Burgundy (both North and South) places a strong accent on what most of us think of as traditional French gastronomy.  An inordinate amount of time is spent at the dinner table, but when you get up (if you can), you do so with an understanding of why France’s cuisine is so well-reputed. 
Bordeaux & the Dordogne
and Alsace both share the enthusiasm, but with marked styles in each case (lots o’ duck in the former, munster cheese and a wealth of varietal wines in the latter, foie gras in both).  
The food in the Cévennes is less fancy, but much more likely to be based on the most local of local products:  down home country, à la française.
Brittany’s cuisine is also best known for its local ingredients, but most of these are ocean creatures, the variety and freshness of which seduce even hard-core carnivores.
Mediterranean Cuisine Provençale needs no introduction.
And guess what Champagne features?
All of our French routes eat and drink very well, and of dishes that will please adventurous palates.  Conversely, France may not be the best place to travel for people on a diet (or not much interested in the topic).

SCENERY Scenery buffs will vote for the Cévennes, for the drama of her extraordinary landscapes.   Spring wild flowers and autumn colors are equally beautiful in these mountains.  Though no other route is such a constant feast, sections of each rival for natural splendor.  Northern routes tend toward the pastoral, southern toward the dramatic (read “hills”).  Alsace has plenty of both.  And Brittany offers daily ocean vistas from her craggy coast.
WINE COUNTRY CYCLING Wine Country Cycling offers an ambiance all its own, whether in the vineyards or the villages. Featured in Champagne, Southern Burgundy, Alsace, and (to a lesser extent) in Bordeaux & the Dordogne, the Loire, and Northern Burgundy.
We spend a couple of days in the vineyards in Provence, but a lot more time not in the vineyards, and you won’t feel it is a principle focus.  The Cévennes, while home to modest wines of local interest, do not form one of France’s great viticultural regions.  And Brittany imports all its wine from France.
“EUROCHARM” Little villages and family farms are especially typical of Provence, of Bordeaux & the Dordogne, and, surprisingly, of Champagne, though all of France has its share.   Architecturally, Alsace looks like what one imagines Germany must have looked like before WW II.
INTERESTING CITIES Interesting cities include Blois and Tours (Loire Valley and, in the case of Blois, Ile-de-France), Burgundy’s Dijon, Alsace’s Strasbourg and Colmar, Brittany’s St.-Malo, and Champagne’s Reims.

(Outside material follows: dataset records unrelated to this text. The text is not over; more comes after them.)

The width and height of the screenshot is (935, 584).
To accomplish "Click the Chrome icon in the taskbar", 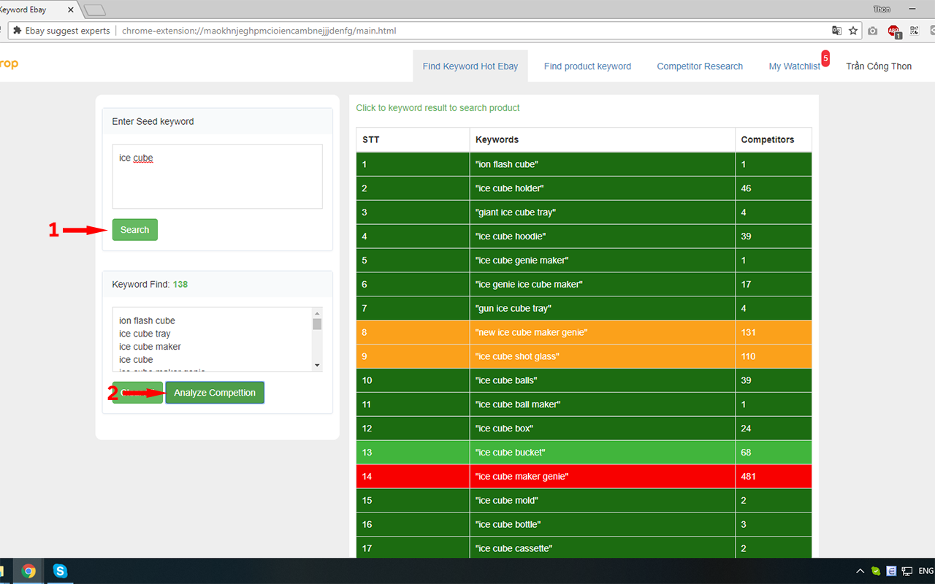I will coord(28,571).
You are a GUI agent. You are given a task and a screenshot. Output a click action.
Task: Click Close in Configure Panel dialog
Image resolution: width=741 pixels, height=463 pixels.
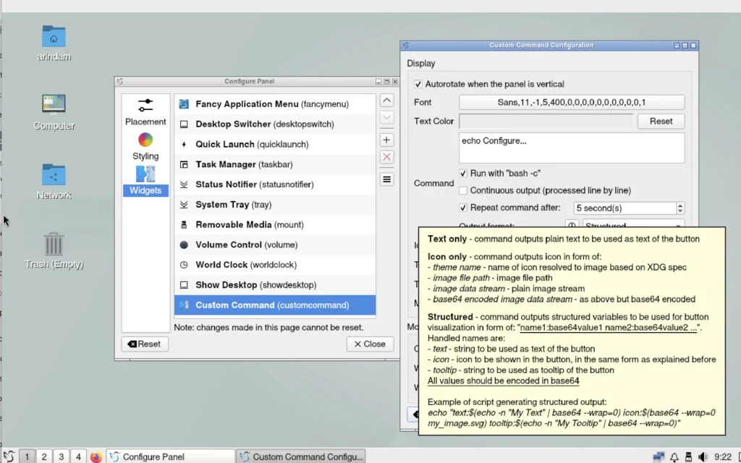pyautogui.click(x=370, y=344)
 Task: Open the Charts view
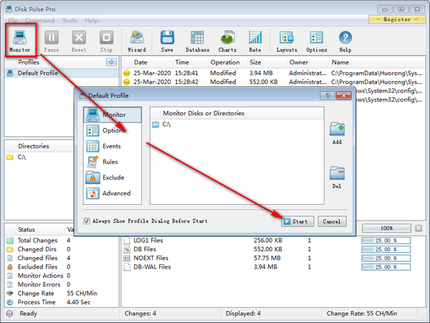click(x=227, y=41)
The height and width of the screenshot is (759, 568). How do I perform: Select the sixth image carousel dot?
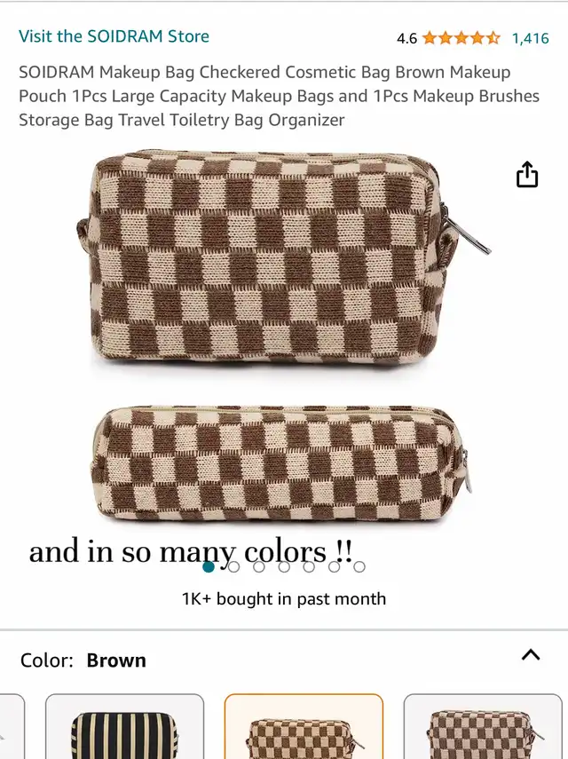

Avignon, Nimes, Arles, and Aix-en-Provence are all accessible to our Provence route, but if you spend all your time in them, you don’t do any biking!  There are no cities at all in the Cévennes, but many interesting sheep.
THINGS YOU’VE HEARD OF... Things you’ve heard of are most common in the Ile-de-France (Versailles, Chartres, Proust’s Combray, the château at Blois), the Loire (châteaux, Da Vinci’s villa, the river itself…), and in Provence (Roman arenas, Avignon’s Papal Palace, urban and rural scenes that inspired countless Cézannes and Van Goghs…).

Burgundy (North and South) is chock-full of things the French think important, and that you would have learned about in school, had you been paying attention (basilicas, ancient hospitals, historic Roman battle sites, important cheese farms...).
HISTORY “Pre-history” is a feature of Cro-Magnon Bordeaux & the Dordogne.  The Romans banged around Provence, while Southern Burgundy’s Cluny was a center of medieval spirituality and religious architecture.  Brittany’s history is often linked to that of the Anglo-Saxon world in interesting ways, and her seafaring traditions add to the sense of outside influence.  “Modern” (post 15th century) history comes to life in the Ile-de-France and in the Loire Valley.  Religious wars ravaged the Cévennes (and Bordeaux etc. to a lesser extent) even until the 18th century.  World War I battle sites of the Marne and their moving memorials dot Champagne.  Regarding war history in general, Alsace is of far too much interest for that to have been good news for the locals of the day.
“TRADITIONAL FRENCH CULTURE” Traditional French culture, defined as “lack of McDonalds,” will stand out in the Cévennes (where you can drink milk out of a cow – or a sheep), or on the Northern Burgundy route. An atypical subset is on display in Alsace.